Please restate, word for word, each line from the one containing "Task: Click the banner" through the end of the entries below.

⁂

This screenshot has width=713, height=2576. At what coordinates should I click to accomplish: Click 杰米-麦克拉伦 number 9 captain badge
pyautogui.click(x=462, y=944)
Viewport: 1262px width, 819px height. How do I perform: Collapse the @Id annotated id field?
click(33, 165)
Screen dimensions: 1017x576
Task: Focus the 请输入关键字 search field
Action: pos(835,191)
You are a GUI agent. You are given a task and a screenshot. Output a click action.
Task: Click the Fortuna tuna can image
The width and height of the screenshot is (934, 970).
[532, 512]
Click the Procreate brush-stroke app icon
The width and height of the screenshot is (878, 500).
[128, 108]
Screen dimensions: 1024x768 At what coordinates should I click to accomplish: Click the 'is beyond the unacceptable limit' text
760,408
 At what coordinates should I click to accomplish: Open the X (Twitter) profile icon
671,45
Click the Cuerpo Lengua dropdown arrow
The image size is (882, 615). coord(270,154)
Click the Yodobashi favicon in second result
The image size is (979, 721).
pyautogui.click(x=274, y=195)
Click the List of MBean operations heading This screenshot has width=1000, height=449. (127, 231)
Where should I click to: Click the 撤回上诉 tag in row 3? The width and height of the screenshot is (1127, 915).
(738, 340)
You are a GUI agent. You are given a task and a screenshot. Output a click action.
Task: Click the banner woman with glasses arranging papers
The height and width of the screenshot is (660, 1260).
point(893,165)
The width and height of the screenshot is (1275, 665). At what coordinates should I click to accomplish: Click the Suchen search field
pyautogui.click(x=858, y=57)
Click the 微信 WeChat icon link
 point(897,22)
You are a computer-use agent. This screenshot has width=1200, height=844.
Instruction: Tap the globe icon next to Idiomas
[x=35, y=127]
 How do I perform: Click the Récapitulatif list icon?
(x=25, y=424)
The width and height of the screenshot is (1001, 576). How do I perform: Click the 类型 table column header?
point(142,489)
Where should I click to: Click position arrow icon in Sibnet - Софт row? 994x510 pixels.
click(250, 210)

⁂

- **Answer below**:
Task: Click the banner woman with glasses arranging papers
The height and width of the screenshot is (660, 1260).
point(893,165)
The width and height of the screenshot is (1275, 665). At what coordinates should I click to accomplish: Click the Suchen search field
pyautogui.click(x=858, y=57)
Click the 微信 WeChat icon link
 point(897,22)
You are a computer-use agent. This screenshot has width=1200, height=844.
Instruction: Tap the globe icon next to Idiomas
[x=35, y=127]
 How do I perform: Click the Récapitulatif list icon?
(x=25, y=424)
The width and height of the screenshot is (1001, 576). How do I perform: Click the 类型 table column header?
point(142,489)
Where should I click to: Click position arrow icon in Sibnet - Софт row? 994x510 pixels.
click(250, 210)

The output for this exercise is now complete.